**WHAT THE EXERCISE ASKS**
Lines from the one with "Where should I" through the end of the records, and no others, are what the answer should contain, copied exactly; please keep pictures out.

======

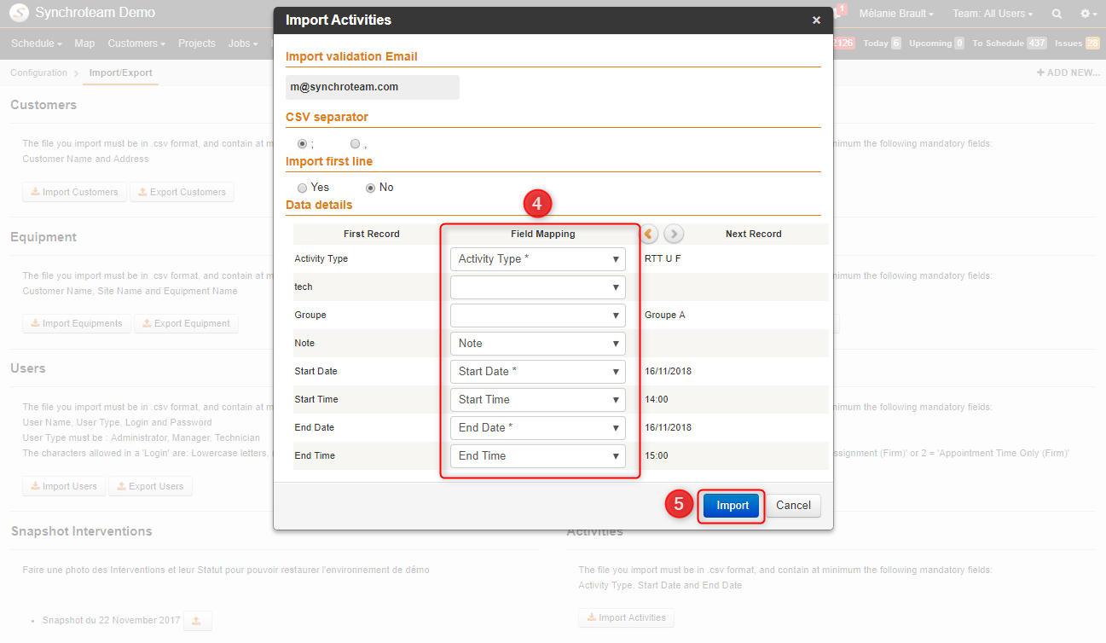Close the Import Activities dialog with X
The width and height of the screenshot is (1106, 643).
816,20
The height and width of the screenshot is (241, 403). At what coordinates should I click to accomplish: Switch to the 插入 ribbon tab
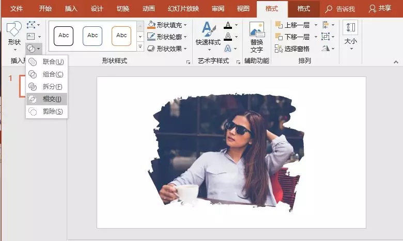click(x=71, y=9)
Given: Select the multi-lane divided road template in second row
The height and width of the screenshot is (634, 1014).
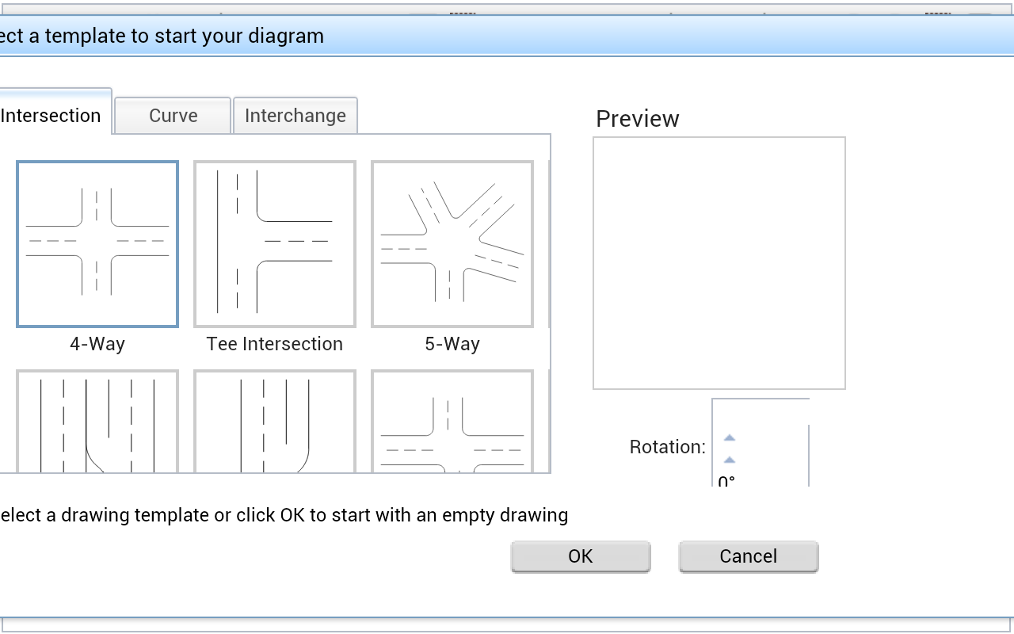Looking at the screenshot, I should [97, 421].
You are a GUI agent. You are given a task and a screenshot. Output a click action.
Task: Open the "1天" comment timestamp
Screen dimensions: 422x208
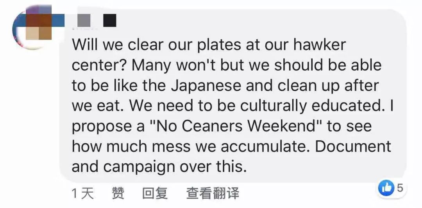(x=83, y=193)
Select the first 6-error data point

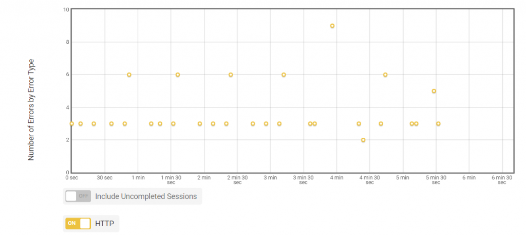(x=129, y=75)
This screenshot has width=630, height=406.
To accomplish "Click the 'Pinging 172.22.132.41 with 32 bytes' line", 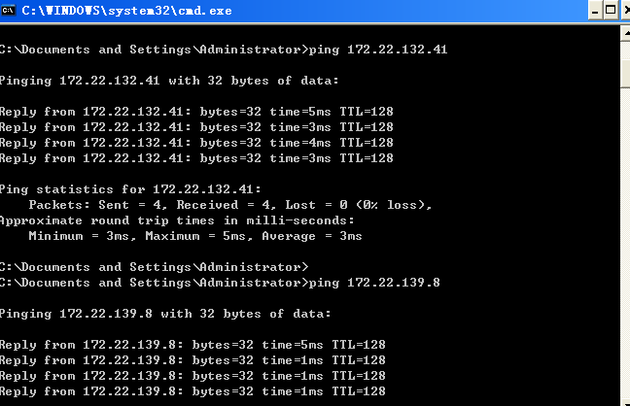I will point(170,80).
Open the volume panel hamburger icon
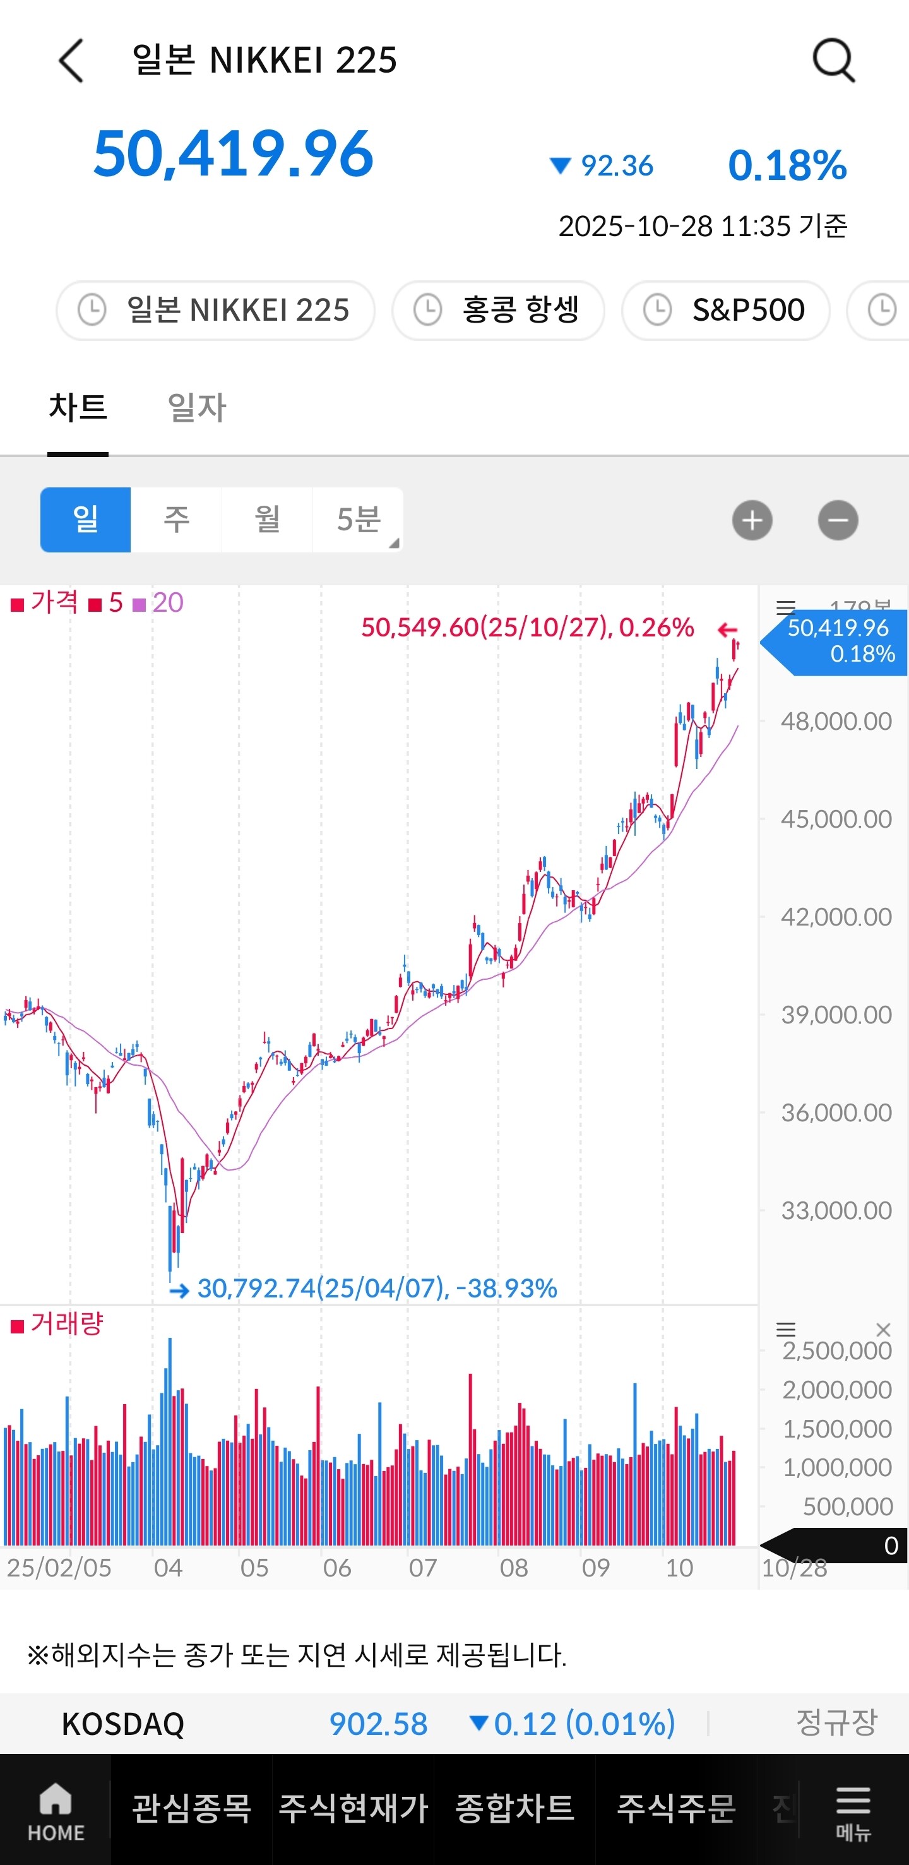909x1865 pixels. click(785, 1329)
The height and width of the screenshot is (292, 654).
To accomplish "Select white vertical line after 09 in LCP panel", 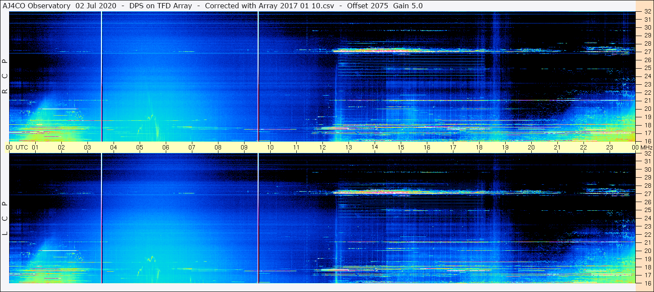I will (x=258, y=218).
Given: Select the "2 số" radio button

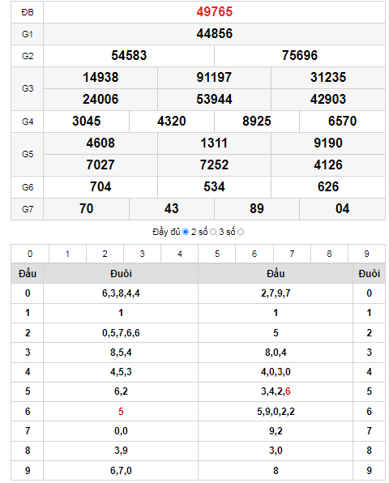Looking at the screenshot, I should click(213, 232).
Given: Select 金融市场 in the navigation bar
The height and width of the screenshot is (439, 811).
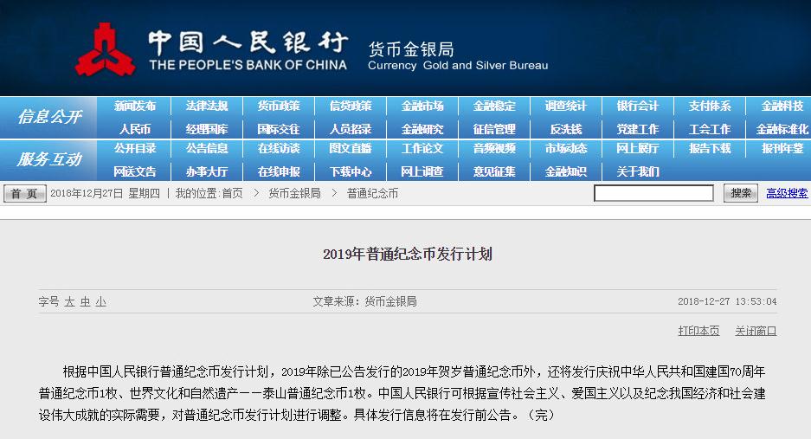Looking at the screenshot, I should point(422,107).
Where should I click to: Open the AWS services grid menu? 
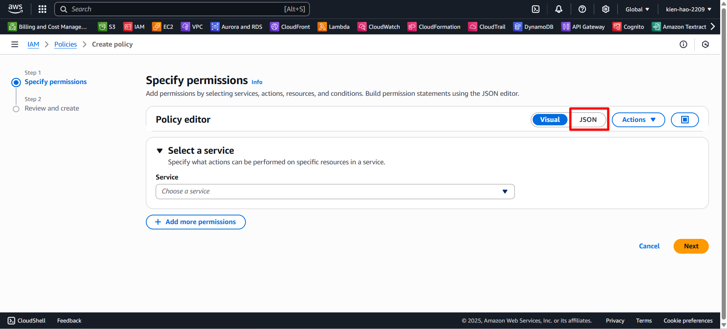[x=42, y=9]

======

**YOUR RESPONSE**
Where should I click to: Open the AWS services grid menu? 
[x=42, y=9]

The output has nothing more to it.